Provided records section start
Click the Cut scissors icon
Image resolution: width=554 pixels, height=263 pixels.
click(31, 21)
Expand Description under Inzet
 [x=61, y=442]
Provided records section end
## Problem statement
The full set of entries should appear again, unchanged, line by line.

## Task solution
Click the Cut scissors icon
Image resolution: width=554 pixels, height=263 pixels.
click(31, 21)
Expand Description under Inzet
 [x=61, y=442]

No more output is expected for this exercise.